According to a report commissioned by Perfect Day, which compared the company’s process for producing milk proteins to the impact of producing the same amount of these proteins from cows, creating dairy products in a lab comes with a much smaller environmental footprint than conventional dairy products.

The report found that Perfect Day’s process produces 91% to 97% fewer greenhouse gas emissions, requires 20% to 60% less energy, and consumes up to 99% less blue water – which is the type of water found in surface and groundwater reservoirs – per kilogram of protein produced than traditional farming.

Will tomorrow’s milk come from a laboratory?

So, with no doubts around just how sustainable lab-grown dairy is, does this mean it will end up replacing traditional dairy completely?

Johnson said that, although it may be feasible for lab-grown dairy to replace traditional dairy by 2050 – when it is thought that cattle production will be reduced substantially due to plant-based alternatives, climate change, and the societal movement towards sustainable activity – she believes that the process of fully replacing traditional milk products with lab-created products will take much longer.

Additionally, Barknowitz pointed out that there are currently still far less companies developing lab-grown dairy products than there are companies that develop plant-based products that mimic dairy, such as oat milk. Therefore, as touched upon previously, it might be a while still before lab-grown dairy becomes as highly commercialized as plant-based alternatives.

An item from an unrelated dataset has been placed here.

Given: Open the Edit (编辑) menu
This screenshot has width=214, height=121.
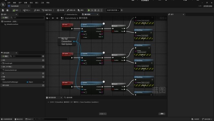Looking at the screenshot, I should [14, 3].
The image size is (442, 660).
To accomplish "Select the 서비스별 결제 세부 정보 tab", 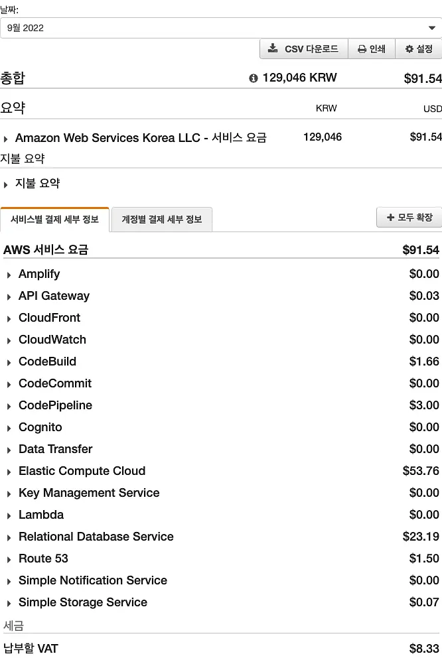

But Barknowitz did add that more and more companies are beginning to focus on cell-cultured dairy, and can now be found across the globe from Singapore, to Australia, to the U.S..

So, if the precision fermentation industry continues to grow, lab-grown dairy could become commonplace in our supermarkets in the not-so-distant future, offering a sustainable solution, while also providing consumers with a more realistic dairy alternative than plant-based products.